Em 1958, vinte anos depois do teatro radiofónico de Welles, o radialista Matos Maia organizou para a Rádio Renascença uma adaptação à portuguesa de A Guerra dos Mundos. Claramente inspirado mais em Welles do que em Wells (embora seja fiel ao espírito do texto), Maia coloca os marcianos a aterrar em Carcavelos, e bem depressa em todo o país e no mundo. A GNR revela-se impotente para travar as máquinas marcianas, bem como as brigadas do exército, e nem a força aérea trava os invasores. Lisboa é depressa conquistada, tal como o resto do país. O guião acelera a história, passamos depressa dos momentos iniciais com relatos dos defensores que são exterminados pelos marcianos para a parte onde um sobrevivente confronta o herói da história nas ruínas urbanas (na versão portuguesa, um cientista). Como pormenor final, a descoberta dos marcianos mortos pelas bactérias terrestres é feita, nesta versão, em pleno Parque Mayer. Seria uma pequena piada para sublinhar a teatralidade do texto?

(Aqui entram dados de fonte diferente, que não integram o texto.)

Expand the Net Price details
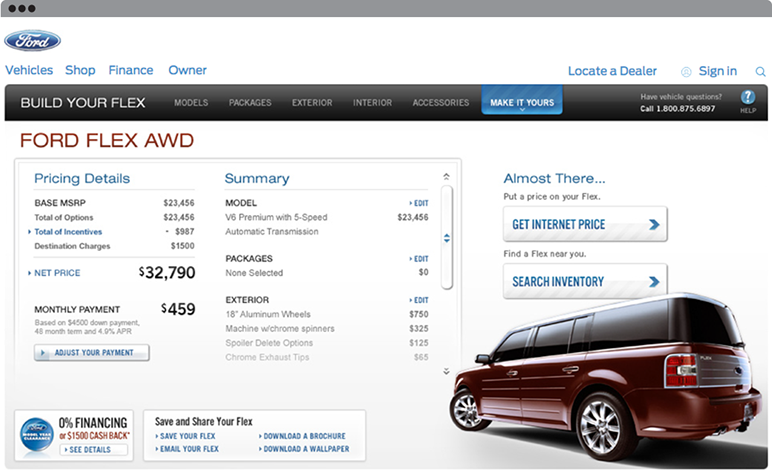Screen dimensions: 772x474 (x=30, y=273)
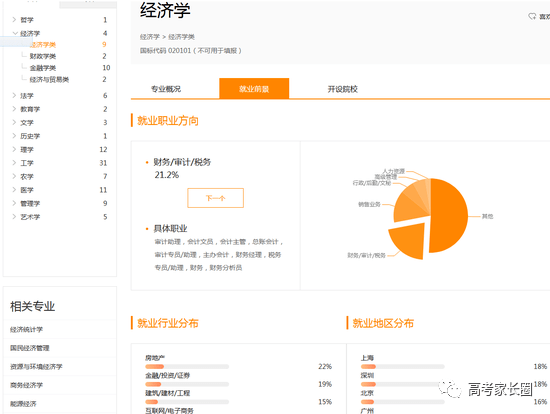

Sem ter dado com versão disponível da emissão, o guião encontra-se online: Invasão dos Marcianos por Matos Maia. Dá para perceber que Matos Maia adaptou bem a obra original, aportuguesando-a para ir ao encontro do público. Seguiu o esquema de Welles, usando uma sucessão de recortes a imitar emissões e reportagens em tempo real para invocar a sensação de imersividade. E, porque estas coisas têm tendência para a ironia, teve por cá o mesmo efeito que vinte anos antes havia tido na América: pânico, sustos, e um puxão de orelhas salazarista com passagem nos calabouços da PIDE.

Nota: Através do Wayback Machine podem ouvir as gravações das emissões originais, um achado graças à capacidade de pesquisa do Ricardo Lourenço, dinamizador do Projeto Adamastor. A peça radiofónica está dividida em três emissões: Parte 1, Parte 2, Parte 3. Boas audições.